[sheepdog] Question about memory allocation functions in lib/util.c
Hitoshi Mitake
h.mitake at gmail.com
Mon Oct 8 11:00:08 CEST 2012
On Wed, Oct 3, 2012 at 11:43 AM, MORITA Kazutaka
<morita.kazutaka at lab.ntt.co.jp> wrote:
> At Mon, 1 Oct 2012 22:46:34 +0900,
> Hitoshi Mitake wrote:
>>
>> Hi,
>>
>> I have a question about the memory allocation functions in lib/util.c
>> of sheepdog.
>>
>> It seems that xmalloc(), xcalloc(), and xrealloc() try to allocate 1
>> byte area if first allocation fails
>> and the size of requested area is 0.
>>
>> e.g. this is the head part of of xmalloc()
>> void *xmalloc(size_t size)
>> {
>> void *ret = malloc(size);
>> if (!ret && !size)
>> ret = malloc(1);
>> ...
>>
>> I couldn't understand the intention of this implementation.
>> What is the intention of these behaviours?
>
> It is necessary to handle the case where malloc(0) returns NULL. Note
> that the result of malloc(0) is implementation-defined.
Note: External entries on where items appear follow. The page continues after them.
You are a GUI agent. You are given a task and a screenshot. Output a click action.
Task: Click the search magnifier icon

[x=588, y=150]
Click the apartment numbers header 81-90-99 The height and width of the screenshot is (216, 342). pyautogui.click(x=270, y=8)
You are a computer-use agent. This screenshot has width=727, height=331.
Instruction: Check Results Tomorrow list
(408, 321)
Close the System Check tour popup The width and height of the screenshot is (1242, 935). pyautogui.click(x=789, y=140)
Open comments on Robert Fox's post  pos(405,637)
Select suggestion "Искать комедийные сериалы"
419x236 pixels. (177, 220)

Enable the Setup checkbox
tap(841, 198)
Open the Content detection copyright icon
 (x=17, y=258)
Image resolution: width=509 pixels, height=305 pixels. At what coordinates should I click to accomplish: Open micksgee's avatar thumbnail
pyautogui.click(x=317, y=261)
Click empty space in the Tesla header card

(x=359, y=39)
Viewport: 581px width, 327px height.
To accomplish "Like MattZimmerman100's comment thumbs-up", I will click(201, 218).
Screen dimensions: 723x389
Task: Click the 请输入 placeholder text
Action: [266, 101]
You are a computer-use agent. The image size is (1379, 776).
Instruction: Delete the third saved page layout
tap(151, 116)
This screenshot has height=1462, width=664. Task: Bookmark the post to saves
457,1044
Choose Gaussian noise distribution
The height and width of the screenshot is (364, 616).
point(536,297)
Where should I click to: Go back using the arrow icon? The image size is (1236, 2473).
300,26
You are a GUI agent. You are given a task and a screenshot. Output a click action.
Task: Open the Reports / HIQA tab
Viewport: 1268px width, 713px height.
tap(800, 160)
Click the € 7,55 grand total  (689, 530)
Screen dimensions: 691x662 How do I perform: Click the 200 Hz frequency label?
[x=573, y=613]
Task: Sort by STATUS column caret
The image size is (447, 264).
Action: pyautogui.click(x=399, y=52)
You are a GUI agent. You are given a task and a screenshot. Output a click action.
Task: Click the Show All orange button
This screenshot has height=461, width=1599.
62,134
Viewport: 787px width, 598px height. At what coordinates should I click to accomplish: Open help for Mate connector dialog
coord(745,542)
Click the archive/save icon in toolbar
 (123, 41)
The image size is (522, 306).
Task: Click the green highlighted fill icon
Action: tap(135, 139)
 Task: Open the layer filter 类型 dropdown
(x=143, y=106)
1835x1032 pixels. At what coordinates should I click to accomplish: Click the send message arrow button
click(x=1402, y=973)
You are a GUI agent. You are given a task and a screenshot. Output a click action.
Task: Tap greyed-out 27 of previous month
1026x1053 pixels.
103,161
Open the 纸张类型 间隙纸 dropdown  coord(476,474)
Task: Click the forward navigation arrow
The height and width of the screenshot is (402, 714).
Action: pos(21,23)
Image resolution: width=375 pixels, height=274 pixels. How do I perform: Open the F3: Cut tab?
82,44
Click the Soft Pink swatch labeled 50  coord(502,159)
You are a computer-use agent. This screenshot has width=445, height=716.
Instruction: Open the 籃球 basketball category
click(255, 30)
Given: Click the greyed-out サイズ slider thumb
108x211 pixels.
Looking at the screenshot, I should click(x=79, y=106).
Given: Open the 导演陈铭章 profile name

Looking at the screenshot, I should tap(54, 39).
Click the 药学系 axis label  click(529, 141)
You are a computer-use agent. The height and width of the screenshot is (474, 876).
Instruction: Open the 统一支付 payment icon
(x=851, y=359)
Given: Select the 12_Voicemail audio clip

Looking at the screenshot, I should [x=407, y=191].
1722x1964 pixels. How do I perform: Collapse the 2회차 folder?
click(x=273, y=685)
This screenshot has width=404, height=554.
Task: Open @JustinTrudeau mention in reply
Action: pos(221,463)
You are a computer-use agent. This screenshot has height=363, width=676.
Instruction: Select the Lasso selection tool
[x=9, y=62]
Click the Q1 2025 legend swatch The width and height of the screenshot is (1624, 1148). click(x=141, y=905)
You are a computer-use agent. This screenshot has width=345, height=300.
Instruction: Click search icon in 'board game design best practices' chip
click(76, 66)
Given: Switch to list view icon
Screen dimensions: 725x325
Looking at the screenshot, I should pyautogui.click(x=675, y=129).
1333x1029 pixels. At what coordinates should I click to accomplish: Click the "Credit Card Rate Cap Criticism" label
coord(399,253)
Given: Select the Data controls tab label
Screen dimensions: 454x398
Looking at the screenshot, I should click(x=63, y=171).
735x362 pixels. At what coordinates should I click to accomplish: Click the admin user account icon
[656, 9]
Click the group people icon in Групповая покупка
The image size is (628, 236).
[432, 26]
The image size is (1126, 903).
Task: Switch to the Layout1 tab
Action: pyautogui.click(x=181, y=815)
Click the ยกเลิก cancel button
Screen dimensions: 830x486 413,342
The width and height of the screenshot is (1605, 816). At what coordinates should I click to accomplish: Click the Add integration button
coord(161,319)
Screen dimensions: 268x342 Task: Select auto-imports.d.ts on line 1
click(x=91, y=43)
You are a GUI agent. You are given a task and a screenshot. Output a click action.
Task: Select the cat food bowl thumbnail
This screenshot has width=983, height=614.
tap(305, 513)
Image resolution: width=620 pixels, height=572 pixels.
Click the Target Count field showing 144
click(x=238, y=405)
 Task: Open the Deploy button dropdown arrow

IIRC, Yuan
> borrows the code from another project and would know better.
>
> However, we are unlikely to support other compilers than GCC. If you
> don't like the malloc(0) check, it looks okay to me to remove it from
> xmalloc and xrealloc.
Thanks for your description. I could understand the intention.
Now I think removing the malloc(1) shouldn't be done. Because this depends
on the implementation of libc, not compiler.
When sheepdog is ported on other OSes with libc which has different semantics
of malloc(), the malloc(1) is required.